Below are the entries. Transcribe exactly the lines from the one with "The image size is (1095, 538)." through the one with "Open the Contact us page", ends included, and leave out all others.

## SOURCE MATERIAL
══════

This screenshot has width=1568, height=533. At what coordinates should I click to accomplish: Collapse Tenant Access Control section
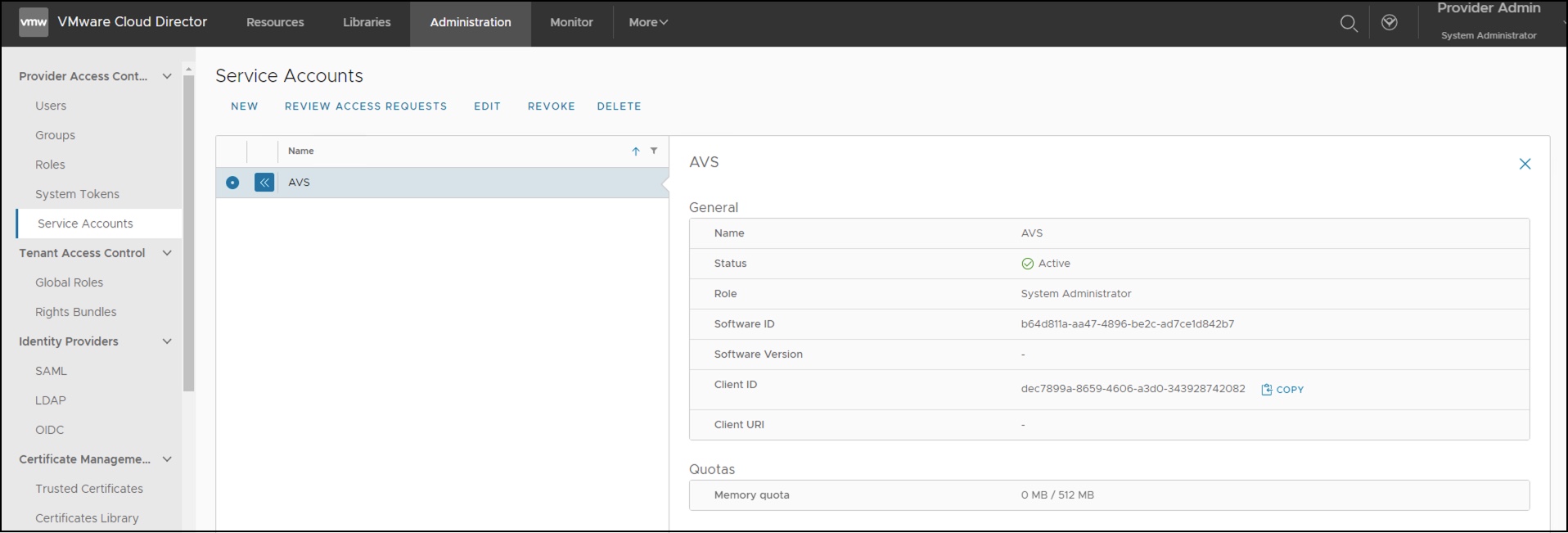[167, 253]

══════

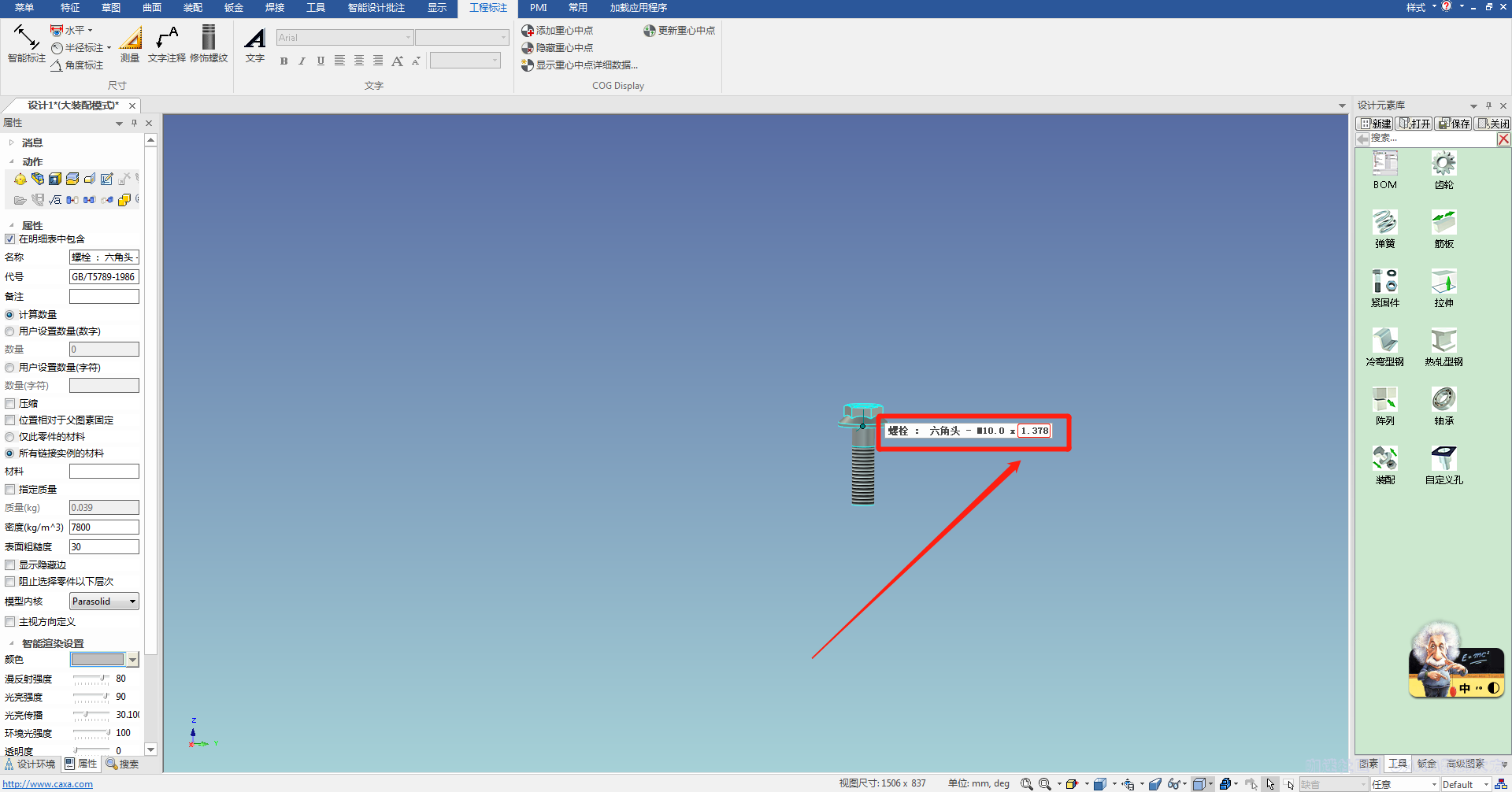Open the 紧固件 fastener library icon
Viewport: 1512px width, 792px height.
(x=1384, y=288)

══════

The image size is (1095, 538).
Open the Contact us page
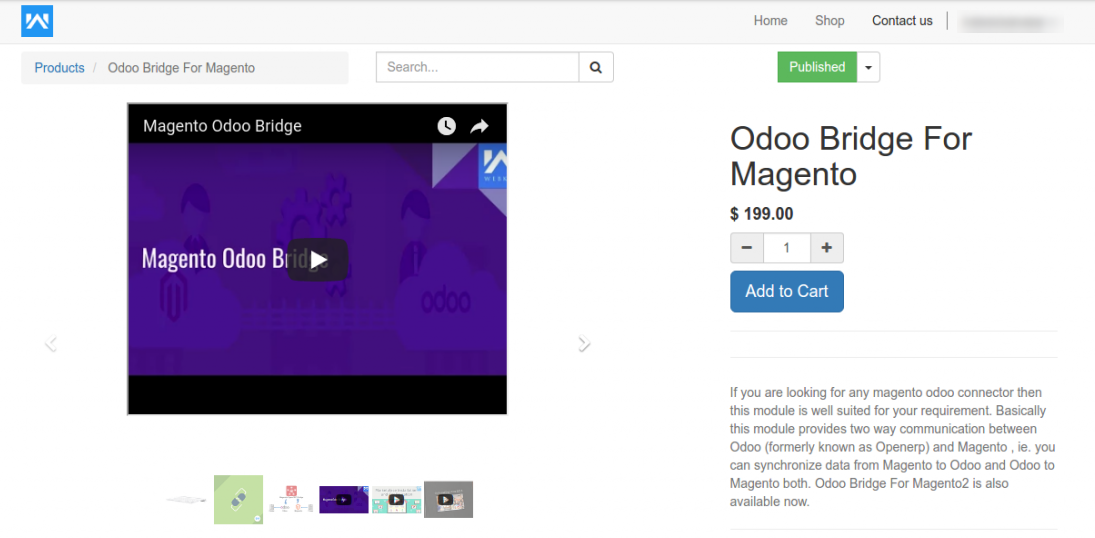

══════

## TASK RESULT
The image size is (1095, 538).
Open the Contact us page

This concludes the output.